[EXERCISE DESCRIPTION] An exact reproduction of all entries is expected.

Dataset entries:
- Opening Delimiter -
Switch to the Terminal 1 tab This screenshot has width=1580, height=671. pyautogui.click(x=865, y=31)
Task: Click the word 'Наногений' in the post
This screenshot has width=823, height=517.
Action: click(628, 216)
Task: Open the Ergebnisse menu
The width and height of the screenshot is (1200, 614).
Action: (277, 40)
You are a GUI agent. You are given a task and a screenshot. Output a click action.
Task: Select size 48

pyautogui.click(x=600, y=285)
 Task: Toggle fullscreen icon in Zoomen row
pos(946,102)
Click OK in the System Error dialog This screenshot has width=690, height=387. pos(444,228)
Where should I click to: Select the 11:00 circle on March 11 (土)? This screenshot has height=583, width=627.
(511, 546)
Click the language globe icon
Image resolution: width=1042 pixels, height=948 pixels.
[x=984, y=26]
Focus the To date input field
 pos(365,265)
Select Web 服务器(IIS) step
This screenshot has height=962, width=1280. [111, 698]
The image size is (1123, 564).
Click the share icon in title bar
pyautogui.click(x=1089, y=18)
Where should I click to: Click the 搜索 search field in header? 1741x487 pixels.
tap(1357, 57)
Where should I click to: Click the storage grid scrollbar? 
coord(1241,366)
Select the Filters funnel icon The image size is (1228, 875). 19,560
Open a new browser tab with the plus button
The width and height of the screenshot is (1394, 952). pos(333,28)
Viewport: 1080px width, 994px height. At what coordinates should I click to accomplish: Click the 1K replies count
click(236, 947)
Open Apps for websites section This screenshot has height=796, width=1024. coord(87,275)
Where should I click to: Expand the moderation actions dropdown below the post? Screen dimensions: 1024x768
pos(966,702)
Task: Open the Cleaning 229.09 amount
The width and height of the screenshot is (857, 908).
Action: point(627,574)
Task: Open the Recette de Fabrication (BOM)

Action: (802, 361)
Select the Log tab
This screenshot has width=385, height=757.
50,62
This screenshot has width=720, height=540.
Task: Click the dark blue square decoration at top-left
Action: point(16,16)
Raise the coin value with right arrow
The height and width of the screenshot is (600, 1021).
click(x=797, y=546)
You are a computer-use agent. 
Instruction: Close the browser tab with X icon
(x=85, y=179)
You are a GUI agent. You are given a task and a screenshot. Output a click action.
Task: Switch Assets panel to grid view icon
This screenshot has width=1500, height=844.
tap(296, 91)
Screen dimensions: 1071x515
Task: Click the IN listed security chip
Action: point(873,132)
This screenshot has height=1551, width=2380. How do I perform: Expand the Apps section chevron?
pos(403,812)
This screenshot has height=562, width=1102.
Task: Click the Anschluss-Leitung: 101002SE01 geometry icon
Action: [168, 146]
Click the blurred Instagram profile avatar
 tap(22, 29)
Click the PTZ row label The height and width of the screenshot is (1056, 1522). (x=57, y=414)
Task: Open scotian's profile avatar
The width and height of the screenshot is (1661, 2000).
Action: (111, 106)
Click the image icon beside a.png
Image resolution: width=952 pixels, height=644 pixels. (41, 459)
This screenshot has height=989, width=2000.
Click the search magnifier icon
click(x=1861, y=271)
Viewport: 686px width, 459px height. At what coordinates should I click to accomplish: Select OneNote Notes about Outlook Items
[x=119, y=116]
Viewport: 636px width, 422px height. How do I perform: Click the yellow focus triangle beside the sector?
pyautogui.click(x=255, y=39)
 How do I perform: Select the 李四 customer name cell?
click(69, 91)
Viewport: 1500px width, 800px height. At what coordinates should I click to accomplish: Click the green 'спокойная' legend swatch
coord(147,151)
- Closing Delimiter -
[TASK ANSWER]
Switch to the Terminal 1 tab This screenshot has width=1580, height=671. pyautogui.click(x=865, y=31)
Task: Click the word 'Наногений' in the post
This screenshot has width=823, height=517.
Action: click(628, 216)
Task: Open the Ergebnisse menu
The width and height of the screenshot is (1200, 614).
Action: (277, 40)
You are a GUI agent. You are given a task and a screenshot. Output a click action.
Task: Select size 48

pyautogui.click(x=600, y=285)
 Task: Toggle fullscreen icon in Zoomen row
pos(946,102)
Click OK in the System Error dialog This screenshot has width=690, height=387. pos(444,228)
Where should I click to: Select the 11:00 circle on March 11 (土)? This screenshot has height=583, width=627.
(511, 546)
Click the language globe icon
Image resolution: width=1042 pixels, height=948 pixels.
[x=984, y=26]
Focus the To date input field
 pos(365,265)
Select Web 服务器(IIS) step
This screenshot has height=962, width=1280. [111, 698]
The image size is (1123, 564).
Click the share icon in title bar
pyautogui.click(x=1089, y=18)
Where should I click to: Click the 搜索 search field in header? 1741x487 pixels.
tap(1357, 57)
Where should I click to: Click the storage grid scrollbar? 
coord(1241,366)
Select the Filters funnel icon The image size is (1228, 875). 19,560
Open a new browser tab with the plus button
The width and height of the screenshot is (1394, 952). pos(333,28)
Viewport: 1080px width, 994px height. At what coordinates should I click to accomplish: Click the 1K replies count
click(236, 947)
Open Apps for websites section This screenshot has height=796, width=1024. coord(87,275)
Where should I click to: Expand the moderation actions dropdown below the post? Screen dimensions: 1024x768
pos(966,702)
Task: Open the Cleaning 229.09 amount
The width and height of the screenshot is (857, 908).
Action: point(627,574)
Task: Open the Recette de Fabrication (BOM)

Action: (802, 361)
Select the Log tab
This screenshot has width=385, height=757.
50,62
This screenshot has width=720, height=540.
Task: Click the dark blue square decoration at top-left
Action: point(16,16)
Raise the coin value with right arrow
The height and width of the screenshot is (600, 1021).
click(x=797, y=546)
You are a computer-use agent. 
Instruction: Close the browser tab with X icon
(x=85, y=179)
You are a GUI agent. You are given a task and a screenshot. Output a click action.
Task: Switch Assets panel to grid view icon
This screenshot has width=1500, height=844.
tap(296, 91)
Screen dimensions: 1071x515
Task: Click the IN listed security chip
Action: point(873,132)
This screenshot has height=1551, width=2380. How do I perform: Expand the Apps section chevron?
pos(403,812)
This screenshot has height=562, width=1102.
Task: Click the Anschluss-Leitung: 101002SE01 geometry icon
Action: [168, 146]
Click the blurred Instagram profile avatar
 tap(22, 29)
Click the PTZ row label The height and width of the screenshot is (1056, 1522). (x=57, y=414)
Task: Open scotian's profile avatar
The width and height of the screenshot is (1661, 2000).
Action: (111, 106)
Click the image icon beside a.png
Image resolution: width=952 pixels, height=644 pixels. (41, 459)
This screenshot has height=989, width=2000.
Click the search magnifier icon
click(x=1861, y=271)
Viewport: 686px width, 459px height. At what coordinates should I click to accomplish: Select OneNote Notes about Outlook Items
[x=119, y=116]
Viewport: 636px width, 422px height. How do I perform: Click the yellow focus triangle beside the sector?
pyautogui.click(x=255, y=39)
 How do I perform: Select the 李四 customer name cell?
click(69, 91)
Viewport: 1500px width, 800px height. At what coordinates should I click to accomplish: Click the green 'спокойная' legend swatch
coord(147,151)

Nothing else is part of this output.